A fab lab is a space filled with all kinds of machines, a place for experimentation frequented by a diverse audience naturally disposed to using digital technology and open to sharing knowledge. In the late 1990s, Niel Gershenfeld, the inventor of the fab lab, was a researcher at MIT. He decided to experiment with “spaces for digital and technological creation” open to all. He noticed that a diverse community could become collectively more creative and productive when everyone, whether researchers, students, teachers, or citizens, were given access to machines to test research or projects and visualize them through a fabricated object. It’s a concept full of possibility.

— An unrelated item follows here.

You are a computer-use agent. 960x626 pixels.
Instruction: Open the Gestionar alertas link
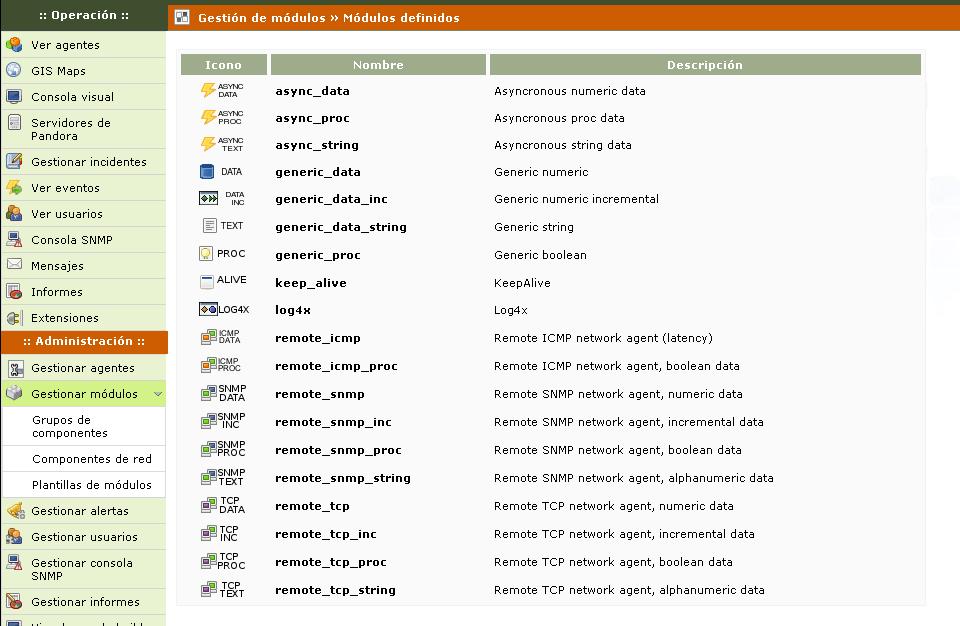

Rethinking how fields are traditionally structured
“The fab lab is a laboratory for digital creation based on an inventory of machines,” explains Romain di Vozzo, Director of FabLab Digiscope, the first French lab to be accredited by Niel Gershenfeld via the Fabacademy in Boston. “Whether projects are personal or professional, initiated by a researcher, a doctoral candidate, or a citizen, we accept them all. One of the main characteristics of a fab lab is that it is an inclusive place, where all practices may flourish, thanks to the availability of simple and complex machines, expensive or otherwise, and technology accessible to all users.”
Build your plane
“We tend to say that what is unique about a fab lab is that you can build the plane and fly it at the same time,” says Romain di Vozzo. “Fablabers can do anything, on the condition that they document the project for the purpose of spreading it, to ‘distribute’ it to the whole world in a spirit of empowerment. It’s one of the biggest drivers of change in society today. There are few things we really forbid in my fab lab,” quips Romain, “as long as certain rules, directly taken from the original MIT Charter (see boxout), are respected.” At his instigation, the FabLab Digiscope, originally just a storage space for technological machines squeezed between two INRIA laboratories, has become a noisy, iconoclastic, and vital space “for experimentation and innovation by and for the public.”
Merging disciplines, identifying issues, and overcoming the disappointments of modernity
Digiscope researchers who continue to carry out their work have been joined by other people from diverse disciplines within the Université Paris-Saclay ecosystem. “Fab labs have entered the post-modern era by becoming spaces where disciplines merge, since modernity has failed to deliver on its promises,” says Romain di Vozzo. “It has divided everything, compartmentalized everything. To the contrary, we must merge everything together, return to basic, essential behaviors,” he continues. In other words, collaborations that arise between Fablabers are not limited to their respective fields, professional expertise, or position. The person who makes his or object simultaneously creates a market for it: the fab lab enhances knowledge when it is shared, enables local production, and challenges thinking based on elitism and mass-production.
FabLab or FacLab?
Romain always asks first-time visitors to the FabLab Digiscope the same questions: Who are you? What do you want to do? Clearly, “the do-it-yourself approach originates mostly from within non-profit and slightly ‘punk’ fringes of society, and not so much from the classic, elitist higher-education track,” Romain di Vozzo willingly admits. And yet, he has observed that university fab labs are the most stable in the world, as they are based on technological experimentation practices deeply rooted within academic research laboratories. To ensure the long-term survival of the Université Paris-Saclay fab lab, trust-based connections that unite the original audiences—university students, doctoral candidates, and teacher-researchers—must continue to be cultivated, while expanding on what has made the fab lab successful with other audiences in the area. Consequently, a project to turn to the FabLab into a research laboratory in its own right is being studied.